### [Assignment]
Below are records; print only the lines from the line containing "Viewport: 1078px width, 1120px height." to the end, both included, reproduced exactly and without the pictures.

### [Material provided]
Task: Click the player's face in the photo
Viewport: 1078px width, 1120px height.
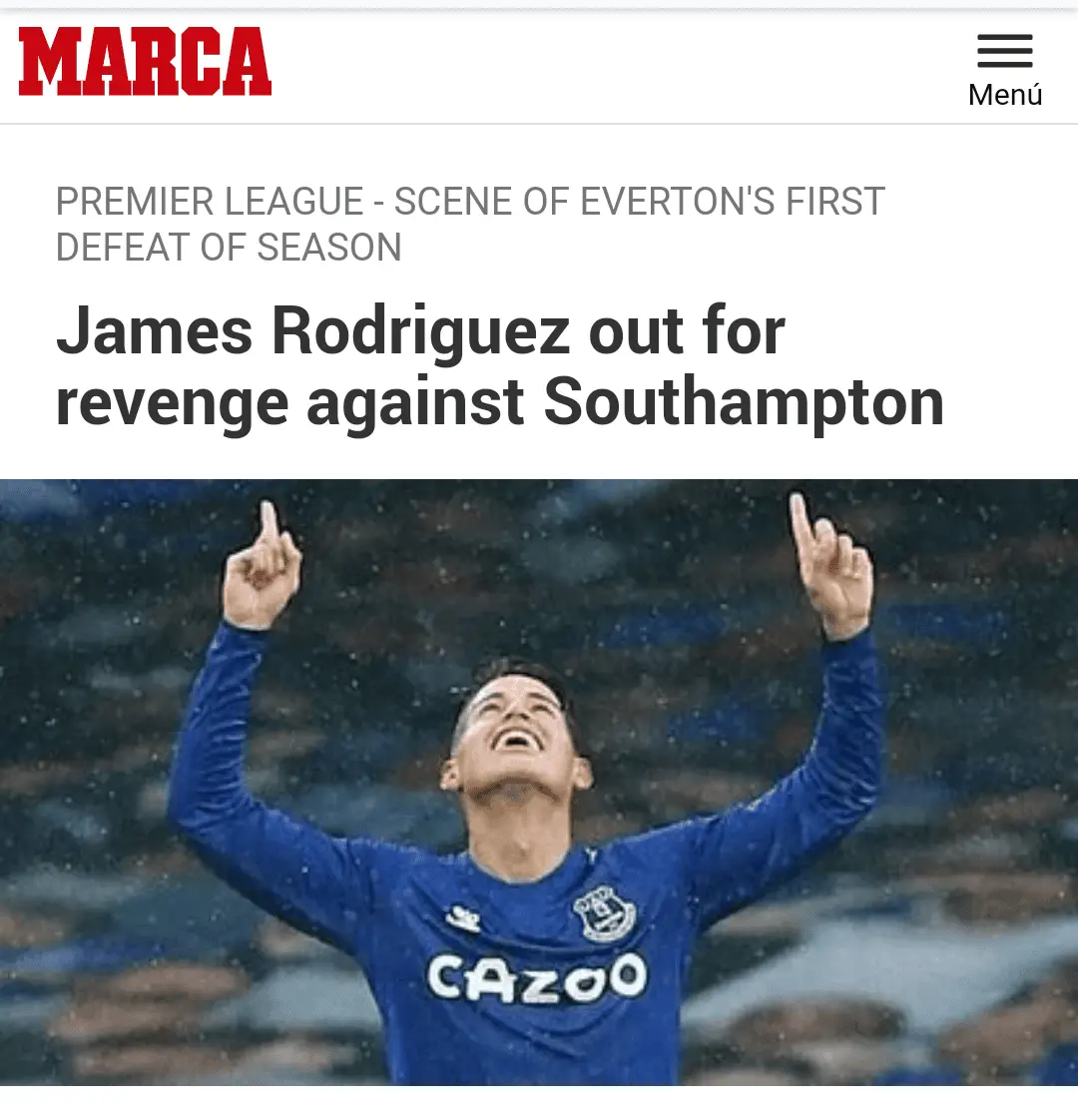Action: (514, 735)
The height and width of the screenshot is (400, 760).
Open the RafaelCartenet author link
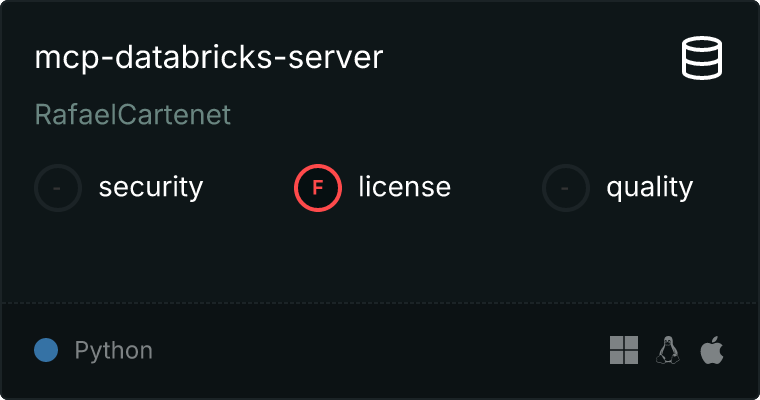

### [Expected answer]
Viewport: 1078px width, 1120px height.
Action: (514, 735)
The height and width of the screenshot is (400, 760).
Open the RafaelCartenet author link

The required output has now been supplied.